Во что бы то ни стало - Анастасия Перфильева
Шрифт:
Интервал:
Закладка:
— Коля, замолчи!
Ольга Веньяминовна приложила платок к глазам. Лена стояла, прижавшись к буфету.
— М-да! — Николай Николаевич резко поднялся. — А жизнь, господа-товарищи, между прочим, продолжается! — Он прошелся по тесной комнате. — И я чертовски хочу жить! Знакомства, связи… В конце концов, мы еще не так стары. Трудно только начинать, э? — И он хитро, как раньше, прищурился.
Затем наступило долгое молчание. Ольга Веньяминовна встала. Дребезжа ложками, убрала в буфет кое-как расставленную посуду. Лена не двигалась, ждала чего-то.
— Тебе придется лечь в кухне на сундуке, — сухо сказала Ольга Веньяминовна. — Слышишь, Лена? В той комнате разложены вещи.
— Да, да, хорошо.
Она вышла в коридор. Был уже второй час ночи. Из-под двери спальни пробивался свет, там не спали, плакал малыш. Лена перетащила свой матрац, подушку. Ольга Веньяминовна грохала чем-то в кладовке, неумело разжигала керосинку. С распустившейся прической, роняя шпильки, она то и дело запахивала такой ненужный сейчас шелковый халат…

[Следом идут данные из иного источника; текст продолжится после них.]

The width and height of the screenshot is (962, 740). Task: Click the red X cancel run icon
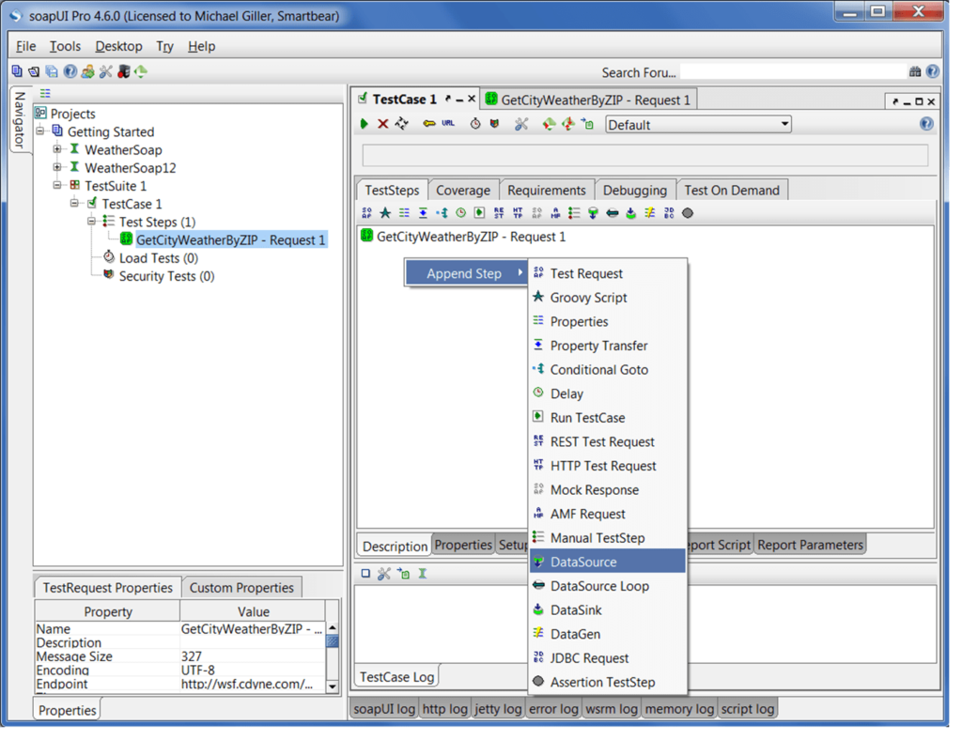point(383,124)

— Давайте я разожгу. Вам что, чайник согреть? — сказала Лена.
— Ах, ложись, пожалуйста!
— Вы уедете скоро?
— Послезавтра. Бог мой, но это же невероятно… Впрочем, тебе-то что?

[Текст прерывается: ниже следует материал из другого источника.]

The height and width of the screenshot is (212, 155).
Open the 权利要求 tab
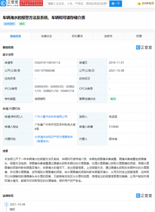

И ушла сразу, как бы внезапно забыв о Лене. И та отчетливо почувствовала и поняла, что не стала за прожитое у Стахеевых время ни родной им, ни близкой. Ольга Веньяминовна очень любила «делать добро», вернее, чувствовать себя благодетельницей. Лена была для нее сначала добровольно принятой обязанностью, может быть забавой, может быть — ширмой. Потом, когда стало труднее, — обузой, теперь — совершенно чужой. Но почему же они все-таки должны уехать? Неужели Николай Николаевич так и не смог найти работу в Москве? Отчего? Даже ни словом не обмолвились с нею, не поделились… Значит, правда — посторонние. Ну что же! У нее есть нянечка с Марьей Антоновной, Динка, Алеша… Алеши-то больше нету, нету! Остался Всеволод. Но кто он ей? Близкий ли? Друг ли? Последнее время он неуловимо изменился. Встречаясь в Отовенте, был или преувеличенно вежлив, или спешил куда-то… Как-то, хотя они давно сговорились пойти в кино, передал через соседку-копировщицу, что занят. Особенно задело, что не сам сказал, а передал…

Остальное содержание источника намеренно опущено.